Recorded data
□ □ □ □ □ □ □

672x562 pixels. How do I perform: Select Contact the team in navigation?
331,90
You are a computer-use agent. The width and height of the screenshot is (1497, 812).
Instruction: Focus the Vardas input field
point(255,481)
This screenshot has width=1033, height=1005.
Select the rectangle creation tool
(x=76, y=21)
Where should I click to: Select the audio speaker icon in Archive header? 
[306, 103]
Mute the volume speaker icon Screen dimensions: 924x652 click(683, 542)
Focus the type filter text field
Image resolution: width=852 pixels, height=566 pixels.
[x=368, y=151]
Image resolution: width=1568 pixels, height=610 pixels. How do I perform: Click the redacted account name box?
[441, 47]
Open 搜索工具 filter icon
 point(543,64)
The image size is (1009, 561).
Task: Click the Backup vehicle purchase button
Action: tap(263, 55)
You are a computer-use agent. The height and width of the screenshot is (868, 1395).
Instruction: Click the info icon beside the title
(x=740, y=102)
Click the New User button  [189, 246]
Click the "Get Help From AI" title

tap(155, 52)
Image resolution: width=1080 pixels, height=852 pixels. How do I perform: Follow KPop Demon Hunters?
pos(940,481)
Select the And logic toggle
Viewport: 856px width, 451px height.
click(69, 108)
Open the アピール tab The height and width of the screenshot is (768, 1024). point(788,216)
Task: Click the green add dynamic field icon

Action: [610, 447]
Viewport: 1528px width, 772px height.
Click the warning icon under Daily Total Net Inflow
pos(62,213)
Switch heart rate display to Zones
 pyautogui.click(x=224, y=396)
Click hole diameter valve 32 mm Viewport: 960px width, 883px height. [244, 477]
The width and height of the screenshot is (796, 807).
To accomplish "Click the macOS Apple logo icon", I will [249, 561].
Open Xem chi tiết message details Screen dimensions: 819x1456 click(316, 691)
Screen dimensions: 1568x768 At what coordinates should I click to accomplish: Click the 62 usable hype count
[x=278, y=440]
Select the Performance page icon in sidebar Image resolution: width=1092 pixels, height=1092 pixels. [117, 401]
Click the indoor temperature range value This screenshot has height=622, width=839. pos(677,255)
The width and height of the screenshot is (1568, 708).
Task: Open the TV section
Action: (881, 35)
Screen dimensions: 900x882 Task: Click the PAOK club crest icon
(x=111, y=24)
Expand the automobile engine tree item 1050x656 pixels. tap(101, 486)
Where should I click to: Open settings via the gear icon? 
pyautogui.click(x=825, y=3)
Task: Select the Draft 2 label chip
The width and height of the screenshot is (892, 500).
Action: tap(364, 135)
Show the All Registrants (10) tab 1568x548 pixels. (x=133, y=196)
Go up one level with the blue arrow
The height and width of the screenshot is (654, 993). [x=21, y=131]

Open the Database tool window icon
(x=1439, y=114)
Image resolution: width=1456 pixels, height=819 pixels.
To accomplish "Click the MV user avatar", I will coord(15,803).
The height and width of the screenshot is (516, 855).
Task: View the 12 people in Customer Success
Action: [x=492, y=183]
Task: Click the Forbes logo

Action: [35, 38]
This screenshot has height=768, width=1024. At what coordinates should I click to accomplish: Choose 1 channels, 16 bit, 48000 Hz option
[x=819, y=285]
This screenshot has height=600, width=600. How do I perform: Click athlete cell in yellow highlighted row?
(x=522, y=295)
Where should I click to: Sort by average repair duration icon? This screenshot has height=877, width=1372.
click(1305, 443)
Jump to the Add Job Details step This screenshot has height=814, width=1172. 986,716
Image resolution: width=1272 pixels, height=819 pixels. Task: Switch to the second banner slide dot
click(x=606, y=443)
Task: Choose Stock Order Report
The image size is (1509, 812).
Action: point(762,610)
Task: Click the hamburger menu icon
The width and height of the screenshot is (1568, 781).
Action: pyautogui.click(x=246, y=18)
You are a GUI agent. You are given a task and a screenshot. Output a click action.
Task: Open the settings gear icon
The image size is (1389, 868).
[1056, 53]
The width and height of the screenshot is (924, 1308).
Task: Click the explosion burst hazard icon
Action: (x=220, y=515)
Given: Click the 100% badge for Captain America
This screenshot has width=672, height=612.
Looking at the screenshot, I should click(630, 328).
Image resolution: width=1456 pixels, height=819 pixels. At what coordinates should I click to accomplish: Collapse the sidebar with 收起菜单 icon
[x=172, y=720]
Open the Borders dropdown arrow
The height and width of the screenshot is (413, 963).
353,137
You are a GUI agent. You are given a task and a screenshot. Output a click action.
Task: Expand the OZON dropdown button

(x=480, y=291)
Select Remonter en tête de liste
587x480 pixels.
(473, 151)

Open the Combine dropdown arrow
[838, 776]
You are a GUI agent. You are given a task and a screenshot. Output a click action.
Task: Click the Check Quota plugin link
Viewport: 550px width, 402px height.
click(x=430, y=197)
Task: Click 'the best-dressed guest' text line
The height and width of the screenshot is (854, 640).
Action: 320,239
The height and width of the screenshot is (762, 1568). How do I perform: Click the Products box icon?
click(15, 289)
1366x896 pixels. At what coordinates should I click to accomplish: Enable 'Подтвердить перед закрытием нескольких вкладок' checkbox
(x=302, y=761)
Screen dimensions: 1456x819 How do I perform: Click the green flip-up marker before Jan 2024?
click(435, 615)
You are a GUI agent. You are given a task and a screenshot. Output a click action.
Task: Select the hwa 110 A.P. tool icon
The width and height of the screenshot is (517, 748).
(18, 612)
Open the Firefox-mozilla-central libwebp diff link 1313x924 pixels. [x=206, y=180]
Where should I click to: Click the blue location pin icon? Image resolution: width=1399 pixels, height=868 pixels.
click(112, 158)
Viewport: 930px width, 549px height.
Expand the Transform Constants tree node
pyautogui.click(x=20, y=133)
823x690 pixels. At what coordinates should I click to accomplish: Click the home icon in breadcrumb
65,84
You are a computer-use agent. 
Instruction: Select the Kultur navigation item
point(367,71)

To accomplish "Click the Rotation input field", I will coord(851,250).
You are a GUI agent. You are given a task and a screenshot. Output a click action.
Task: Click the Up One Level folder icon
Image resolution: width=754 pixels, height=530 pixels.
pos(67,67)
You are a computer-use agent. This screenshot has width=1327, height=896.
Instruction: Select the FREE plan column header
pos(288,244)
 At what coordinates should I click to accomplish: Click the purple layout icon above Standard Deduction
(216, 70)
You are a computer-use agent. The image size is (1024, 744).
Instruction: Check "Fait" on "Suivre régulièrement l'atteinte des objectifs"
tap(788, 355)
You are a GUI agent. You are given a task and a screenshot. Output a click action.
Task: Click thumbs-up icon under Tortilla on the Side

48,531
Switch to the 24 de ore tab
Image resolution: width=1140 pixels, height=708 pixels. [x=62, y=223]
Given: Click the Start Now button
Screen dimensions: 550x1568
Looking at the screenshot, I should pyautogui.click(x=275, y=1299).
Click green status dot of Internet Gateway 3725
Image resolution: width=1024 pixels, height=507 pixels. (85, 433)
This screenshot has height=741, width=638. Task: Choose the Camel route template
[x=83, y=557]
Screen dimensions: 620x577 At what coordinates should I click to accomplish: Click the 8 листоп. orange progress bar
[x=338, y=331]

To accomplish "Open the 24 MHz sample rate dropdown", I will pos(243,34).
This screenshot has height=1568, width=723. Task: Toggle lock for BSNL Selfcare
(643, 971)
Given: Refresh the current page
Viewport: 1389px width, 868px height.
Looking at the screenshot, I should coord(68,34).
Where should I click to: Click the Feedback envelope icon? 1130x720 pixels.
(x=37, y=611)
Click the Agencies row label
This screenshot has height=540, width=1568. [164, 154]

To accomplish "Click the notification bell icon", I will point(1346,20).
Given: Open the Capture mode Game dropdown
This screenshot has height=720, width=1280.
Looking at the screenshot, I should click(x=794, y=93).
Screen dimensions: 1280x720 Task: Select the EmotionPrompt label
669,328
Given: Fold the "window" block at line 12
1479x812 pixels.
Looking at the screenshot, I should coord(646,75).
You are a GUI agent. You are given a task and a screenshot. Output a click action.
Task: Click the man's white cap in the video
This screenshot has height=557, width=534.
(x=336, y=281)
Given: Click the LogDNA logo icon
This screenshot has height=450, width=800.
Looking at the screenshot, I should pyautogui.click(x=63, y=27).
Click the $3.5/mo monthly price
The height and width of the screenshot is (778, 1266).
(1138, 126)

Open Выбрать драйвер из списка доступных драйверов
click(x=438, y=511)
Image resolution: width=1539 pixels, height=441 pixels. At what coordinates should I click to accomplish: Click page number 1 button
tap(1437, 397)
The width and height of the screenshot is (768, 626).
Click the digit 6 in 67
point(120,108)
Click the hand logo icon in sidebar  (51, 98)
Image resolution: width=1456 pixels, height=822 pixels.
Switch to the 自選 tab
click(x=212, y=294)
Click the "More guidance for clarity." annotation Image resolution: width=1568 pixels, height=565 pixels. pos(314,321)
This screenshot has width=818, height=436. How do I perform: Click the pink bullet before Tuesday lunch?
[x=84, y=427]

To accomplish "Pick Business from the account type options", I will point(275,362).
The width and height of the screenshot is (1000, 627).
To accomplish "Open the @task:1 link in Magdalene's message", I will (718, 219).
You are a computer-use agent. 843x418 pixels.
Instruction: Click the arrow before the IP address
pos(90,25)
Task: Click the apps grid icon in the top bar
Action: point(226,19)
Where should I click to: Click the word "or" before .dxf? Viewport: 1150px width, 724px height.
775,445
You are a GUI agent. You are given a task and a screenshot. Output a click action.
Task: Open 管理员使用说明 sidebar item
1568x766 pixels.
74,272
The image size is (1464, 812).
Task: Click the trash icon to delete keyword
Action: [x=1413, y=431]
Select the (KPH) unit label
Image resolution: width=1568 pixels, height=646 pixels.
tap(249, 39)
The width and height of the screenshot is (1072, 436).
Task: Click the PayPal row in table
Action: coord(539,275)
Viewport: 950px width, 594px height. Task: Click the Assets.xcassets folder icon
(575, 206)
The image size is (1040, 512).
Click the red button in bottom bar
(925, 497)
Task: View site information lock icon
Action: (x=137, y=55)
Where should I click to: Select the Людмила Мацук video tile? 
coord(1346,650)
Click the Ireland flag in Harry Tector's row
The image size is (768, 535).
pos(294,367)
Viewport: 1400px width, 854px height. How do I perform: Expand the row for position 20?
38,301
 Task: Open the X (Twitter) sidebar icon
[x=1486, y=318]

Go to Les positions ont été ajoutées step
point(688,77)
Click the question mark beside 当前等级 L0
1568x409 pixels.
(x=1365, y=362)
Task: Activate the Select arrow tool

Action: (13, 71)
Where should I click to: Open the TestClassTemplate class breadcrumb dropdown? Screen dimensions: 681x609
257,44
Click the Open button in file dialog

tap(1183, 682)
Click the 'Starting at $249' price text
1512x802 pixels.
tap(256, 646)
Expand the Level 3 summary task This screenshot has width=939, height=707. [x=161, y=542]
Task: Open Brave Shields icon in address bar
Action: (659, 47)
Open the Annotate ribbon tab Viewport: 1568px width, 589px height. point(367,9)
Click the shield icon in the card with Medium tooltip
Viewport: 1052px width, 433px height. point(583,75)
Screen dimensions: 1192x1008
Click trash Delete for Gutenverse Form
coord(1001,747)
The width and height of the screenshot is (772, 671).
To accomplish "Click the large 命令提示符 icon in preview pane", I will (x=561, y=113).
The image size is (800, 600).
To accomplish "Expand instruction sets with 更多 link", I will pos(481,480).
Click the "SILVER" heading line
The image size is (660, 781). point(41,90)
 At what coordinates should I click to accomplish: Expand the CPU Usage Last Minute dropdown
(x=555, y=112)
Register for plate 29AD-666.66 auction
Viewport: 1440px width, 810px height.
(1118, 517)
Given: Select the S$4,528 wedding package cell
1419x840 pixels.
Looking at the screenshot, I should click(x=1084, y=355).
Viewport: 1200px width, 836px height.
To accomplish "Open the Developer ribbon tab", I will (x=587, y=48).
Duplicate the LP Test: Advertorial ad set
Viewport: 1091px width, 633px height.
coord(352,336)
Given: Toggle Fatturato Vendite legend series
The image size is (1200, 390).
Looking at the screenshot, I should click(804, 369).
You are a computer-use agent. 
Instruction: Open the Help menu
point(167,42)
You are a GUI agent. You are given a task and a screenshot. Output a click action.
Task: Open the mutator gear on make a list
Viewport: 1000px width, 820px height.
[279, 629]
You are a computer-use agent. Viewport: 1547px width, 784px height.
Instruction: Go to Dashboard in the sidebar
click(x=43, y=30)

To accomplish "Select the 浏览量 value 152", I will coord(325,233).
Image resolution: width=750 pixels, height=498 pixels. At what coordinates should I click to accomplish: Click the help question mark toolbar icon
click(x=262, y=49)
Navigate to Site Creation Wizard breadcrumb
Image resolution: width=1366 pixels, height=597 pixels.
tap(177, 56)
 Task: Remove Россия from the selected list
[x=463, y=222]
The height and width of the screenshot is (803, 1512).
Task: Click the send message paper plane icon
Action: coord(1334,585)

□ □ □ □ □ □ □

## Task prompt
Which rows above contain the string "message"? Pick out each of them and copy it in full, counting only matches with the same case.

## Output
Open Xem chi tiết message details Screen dimensions: 819x1456 click(316, 691)
To accomplish "Open the @task:1 link in Magdalene's message", I will (718, 219).
Task: Click the send message paper plane icon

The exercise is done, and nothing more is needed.